Sie sehen das auch an der Gewerbeflächenpolitik, über die wir auch mehrfach gestritten und gerungen haben. Auch hier sehen Sie ja, dass wir in Bremen durchaus erfolgreich sind. 2017 haben wir mehr als doppelt so viele Hektar an Gewerbeflächen erschlossen wie ursprünglich geplant war. Wir haben im Schwerpunkt Gewerbepark Hansalinie und im Güterverkehrszentrum eine Vielzahl von neuen Möglichkeiten geschaffen, sodass es dazu geführt hat, dass wir 2016 und 2017 68 nationale und internationale Unternehmen in Bremen angesiedelt und dadurch allein 1 000 neue zusätzliche Arbeitsplätze nach Bremen bekommen haben. Wenn wir denn so erfolgreich sind, auch in

dieser Gewerbeflächenpolitik, kann es nicht sein, dass das Image von Bremen eine solche Katastrophe ist, wie es von Ihnen so gern beschrieben wird.

(Beifall SPD)

Natürlich haben wir in Bremen – –, wie überall, das muss man ja deutlich sagen, das ist kein bremenspezifisches Problem, wir haben einen Fachkräftemangel in Deutschland. Das zieht sich durch alle Branchen, das zieht sich durch alle Standorte. Ich kann Ihnen sagen, dass ich mit vielen Unternehmern spreche, die sagen, ja, wir hätten gern eine bessere Auswahl an Fachkräften, aber wenn ich an meine Kollegen denke an anderen Standorten, die sagen, wie gut habe ich es in Bremen.

____

■ ZU ERLEDIGENDE AUFGABEN
• 1. Wie viele nationale und internationale Unternehmen wurden laut dem Redeauszug über Bremens Wirtschaft in den Jahren 2016 und 2017 in Bremen angesiedelt?
• 2. Gib aus dem Redeauszug über Bremens Wirtschaft den Abschnitt wortgetreu wieder, der bei „dieser Gewerbeflächenpolitik, kann“ beginnt und bei „(Beifall SPD)“ endet.
• 3. Führe den Redeauszug über Bremens Wirtschaft im Anschluss an seinen letzten Satz weiter.
Die Auflistung spielt hierfür keine Rolle.

■ VORLIEGENDE ANGABEN
____

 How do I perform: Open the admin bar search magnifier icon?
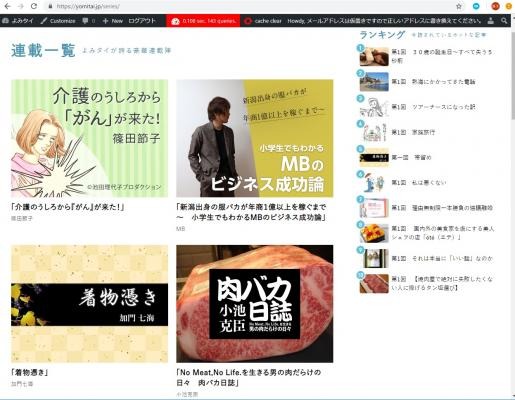[x=504, y=21]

____

■ ENDGÜLTIGE ANTWORTEN
• 1. 68 nationale und internationale Unternehmen.

• 2.
dieser Gewerbeflächenpolitik, kann es nicht sein, dass das Image von Bremen eine solche Katastrophe ist, wie es von Ihnen so gern beschrieben wird.

(Beifall SPD)

• 3.
Wir haben eine ausgezeichnete Universität, die uns im IT-Bereich beispielsweise sehr viele Menschen zur Verfügung stellt, so viele Fachkräfte nämlich, wie benötigt werden, dass der Standort Bremen ein attraktiver Standort ist. Insofern haben wir für Bremen das geringste Problem. Wenn ein Unternehmen oder ein Personalchef in Süddeutschland, der für das gesamte Unternehmen verantwortlich zeichnet, sagt, Bremen ist eine graue Maus, dann muss man an der Stelle auch sagen, dass er den Fokus offensichtlich nicht wirklich auf Bremen hatte, sondern dass das vor allen Dingen eine Diskussion darüber gewesen ist, dass OHB als Spezialunternehmen natürlich auch sehr spezielle Fachkräfte suchte. Auch mit dem Unternehmen haben wir uns sehr intensiv mehrfach beraten und darüber gesprochen. Das Fachkräfteproblem, das sich daran entzündet hat, oder die Diskussion, die daran entstanden ist, die zeichnet sich in der Wirklichkeit so tatsächlich nicht ab. Deswegen bemühen wir uns natürlich um eine Vielzahl von weiteren Programmen, Maßnahmen und Möglichkeiten, wie wir damit insgesamt umgehen können, welche Initiativen wir starten können.